This invention generally concerns improvements in heat insulation of structural buildings and other structures. For example, reflective heat insulation may be in the form of boxes used as tiles in structures such as ceilings of structural buildings. In one form of the invention phase change material may be used in combination with heat reflective material. Insulation tiles that embody these features may be mounted to an existing ceiling structure, or the insulation tiles may be used to form the ceiling structure, or the tiles may be used to construct a suspended ceiling. The insulation tiles may be used in the attic of a building structure by placing the tiles between joists and rafters, or by mounting to purlins and other structures.

In general, there appears to be a need for improved heat insulation for ceiling structures of buildings, with the insulation having its own permanent and improved heat insulation features integrated therein, and that reduce the need for after-applied insulation, such as fiberglass bats, etc. It is to these endeavors that this invention is directed.

SUMMARY OF THE INVENTION

Briefly described, the structures described herein concern ready made heat insulation tiles that may be used to form insulated structures, including, for example, either structural ceilings or suspended ceilings, with the tiles including their own improved internal heat insulation features.

In one embodiment, the structure formed with the heat insulation tiles is a structured ceiling that is formed against an overhead structural part of a building, such as the joists or wall board that form the upper portion of the rooms of the building.

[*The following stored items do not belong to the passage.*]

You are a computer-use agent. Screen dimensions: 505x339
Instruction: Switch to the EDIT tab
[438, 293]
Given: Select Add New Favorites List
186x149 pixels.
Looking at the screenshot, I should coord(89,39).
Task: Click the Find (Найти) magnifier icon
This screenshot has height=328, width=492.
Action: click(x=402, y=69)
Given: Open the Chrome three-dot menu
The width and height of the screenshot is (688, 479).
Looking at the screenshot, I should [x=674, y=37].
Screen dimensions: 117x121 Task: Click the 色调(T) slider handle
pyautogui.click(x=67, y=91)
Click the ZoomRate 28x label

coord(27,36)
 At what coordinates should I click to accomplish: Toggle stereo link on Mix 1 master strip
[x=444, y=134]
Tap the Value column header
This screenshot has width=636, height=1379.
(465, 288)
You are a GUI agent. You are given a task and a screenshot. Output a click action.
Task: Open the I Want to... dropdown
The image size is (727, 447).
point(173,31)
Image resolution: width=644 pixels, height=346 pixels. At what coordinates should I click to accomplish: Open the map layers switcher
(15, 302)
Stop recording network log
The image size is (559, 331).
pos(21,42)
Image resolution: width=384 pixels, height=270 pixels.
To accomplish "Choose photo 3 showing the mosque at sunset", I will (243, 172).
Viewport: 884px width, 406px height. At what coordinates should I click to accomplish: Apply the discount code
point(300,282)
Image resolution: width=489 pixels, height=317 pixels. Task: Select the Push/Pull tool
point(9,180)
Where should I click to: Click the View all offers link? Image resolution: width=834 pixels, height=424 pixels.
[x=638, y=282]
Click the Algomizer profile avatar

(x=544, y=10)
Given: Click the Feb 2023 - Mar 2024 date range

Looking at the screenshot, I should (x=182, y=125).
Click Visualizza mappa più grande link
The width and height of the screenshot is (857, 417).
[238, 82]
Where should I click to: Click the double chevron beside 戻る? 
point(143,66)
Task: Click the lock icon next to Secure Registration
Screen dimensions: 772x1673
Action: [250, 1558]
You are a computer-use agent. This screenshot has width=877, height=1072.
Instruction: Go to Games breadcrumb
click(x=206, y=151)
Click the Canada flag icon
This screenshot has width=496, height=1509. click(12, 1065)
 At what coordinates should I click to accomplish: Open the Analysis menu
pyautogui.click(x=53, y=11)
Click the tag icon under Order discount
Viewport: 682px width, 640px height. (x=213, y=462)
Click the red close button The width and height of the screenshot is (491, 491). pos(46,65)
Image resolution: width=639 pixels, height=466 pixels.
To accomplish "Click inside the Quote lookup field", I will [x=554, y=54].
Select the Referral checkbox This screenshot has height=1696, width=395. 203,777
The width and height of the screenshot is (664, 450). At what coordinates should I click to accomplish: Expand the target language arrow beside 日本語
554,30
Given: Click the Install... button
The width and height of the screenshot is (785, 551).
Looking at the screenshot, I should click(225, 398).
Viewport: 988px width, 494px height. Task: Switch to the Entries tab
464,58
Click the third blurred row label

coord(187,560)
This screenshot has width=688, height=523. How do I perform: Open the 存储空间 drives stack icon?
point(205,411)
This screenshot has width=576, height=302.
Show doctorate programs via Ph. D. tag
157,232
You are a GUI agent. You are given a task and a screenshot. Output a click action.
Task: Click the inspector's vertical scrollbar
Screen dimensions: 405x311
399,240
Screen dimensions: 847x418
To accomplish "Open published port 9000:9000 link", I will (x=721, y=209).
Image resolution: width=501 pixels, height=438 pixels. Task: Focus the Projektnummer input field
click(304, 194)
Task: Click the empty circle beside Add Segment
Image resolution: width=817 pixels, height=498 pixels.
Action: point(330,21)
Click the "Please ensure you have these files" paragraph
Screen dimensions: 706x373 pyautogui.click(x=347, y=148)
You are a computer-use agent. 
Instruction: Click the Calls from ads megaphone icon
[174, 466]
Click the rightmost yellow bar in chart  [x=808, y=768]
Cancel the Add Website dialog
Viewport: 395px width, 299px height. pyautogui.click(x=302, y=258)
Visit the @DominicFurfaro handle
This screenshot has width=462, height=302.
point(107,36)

For example, the heat insulation tiles may be attached to an existing ceiling surface or to the joists above by mounting furring strips in parallel spaced relationship on the overhead structure to form a support grid, and attaching the ceiling tiles at their edges to the furring strips to occupy the openings in the grid.

Another embodiment of a structure that may be formed with the heat insulated tiles is a suspended ceiling. The suspended ceiling includes a support grid of suspended support bars defining an array of openings therethrough. The heat insulation tiles are supported on the grid and occupy the array of openings.

Another use for the heat insulation tiles is to place them on the existing insulation in an attic of a building.

In these examples the heat insulation tiles may include heat reflective material, and phase change material, or both. The same or similar insulation tiles may be used in other environments, as may be desired.

The heat insulation boxes may define an interior dead air space usually greater than one-half inch in depth, up to effectively six inches in depth, and reflective material is positioned in the interior space of the box, usually on the bottom wall and/or the top wall of the box, with a reflective surface of the material facing the dead air space in the box. The reflective material may comprise reflective sheet material, such as aluminum foil, but other reflective material in sheet form or in other forms may be used.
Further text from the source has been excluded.